I'm afraid I have to disagree with you Alex. These are not equivalent to ES cells. They have a problem with oncogenic transformation, and the retroviral transfer of genes is going to be problematic.
It's a big step, but it's still incomplete. Don't oversell this, it's irresponsible.
MarkH,
It was more of a problem with the mice in the Yamanaka paper. I'll have to read the details (or ask Marius) whether oncogenic transformation was common in the other two papers. As for the induction of the genes ... once they figure out how to boost the conversion efficiency and how long the four genes have to be on to trigger the reprogramming, then they'll devise strategies to activate the genes transiently - in fact they could inject the 4 mRNAs ...
That's what I wanted to see. But this is by no means a complete cure for the ES cell problem. It will be heralded as such by the adult stem cell hypers, I'm sure.
I would like this to be accomplished by mRNA injection, protein injection, or maybe by tet-activated transcription. Until then it suffers from obvious problems that will limit its therapeutic potential.
According to the rest of your post: yes, ;-).
What I find astounding is the fact that seemingly the level of transcription of the four factors doesn't matter too much. Either there are some post-transcriptional mechanisms establishing the appropriate protein level for each factor or the important parts are in trans, i.e. being defined by the presence and occupancy of the respective binding sites.
Thanks sparc, I changed that line.
Getting the "Goldielocks" level of expression may be the reason that only 1 in 1000 cells get reprogrammed. We'll have to wait and see.

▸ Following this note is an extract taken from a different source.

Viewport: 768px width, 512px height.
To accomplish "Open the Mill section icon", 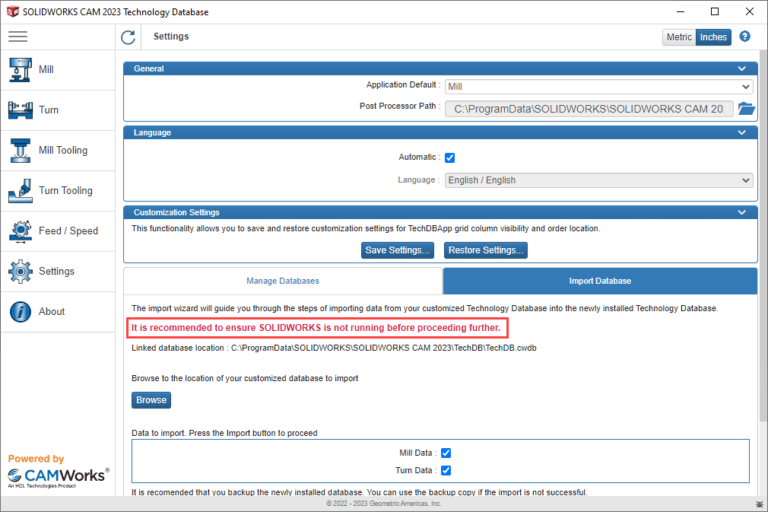I will (x=20, y=70).
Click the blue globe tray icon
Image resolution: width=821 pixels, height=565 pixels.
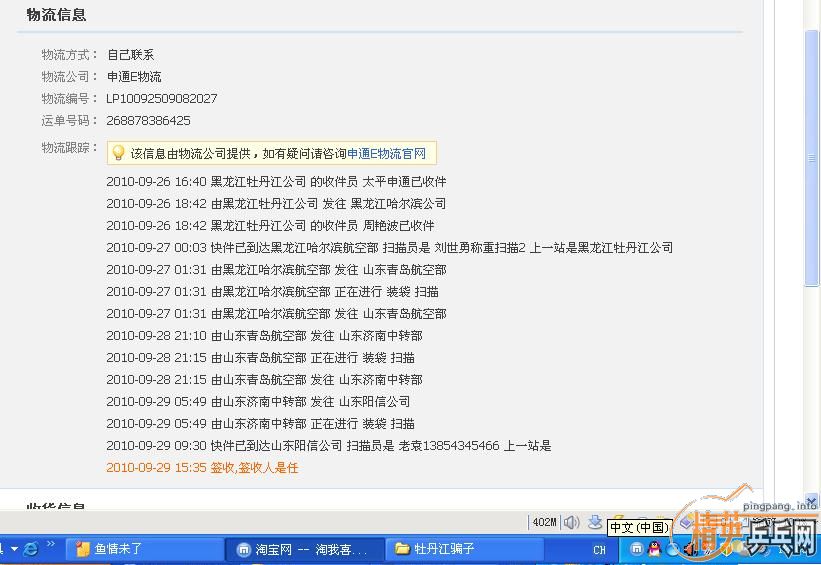click(x=673, y=549)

It is too late. The right wing will not "wait to see". Instead they are already using this development as a talking point to further restrict research on embryonic stem cells. Soon their goons and trolls will be blasting the blogs with the news that "adult stem cells have been turned into totipotent stem cells" without regard to the details.
(Of course they won't use that terminology).
I don't think that the government would be able to restrict embryonic stem cells research easily cause there are some points that you guys commented whether naturally ES cells have a reprogramming process as do iPS cells, those iPS abilities are absolutely equal to true ES cells originated from embryos or in fact all researches on ES cells nowadays all discover the characteristics of the cells naturally have. If they cannot prove these topics clearly, I have to say we still need to support embryonic stem cell research as iPS cells in order to compare their properties and thereafter making a decision to use or not to use them for medical treatments in human. This is because I don't really think that those researches we have done so far all answer the nature of ES cells.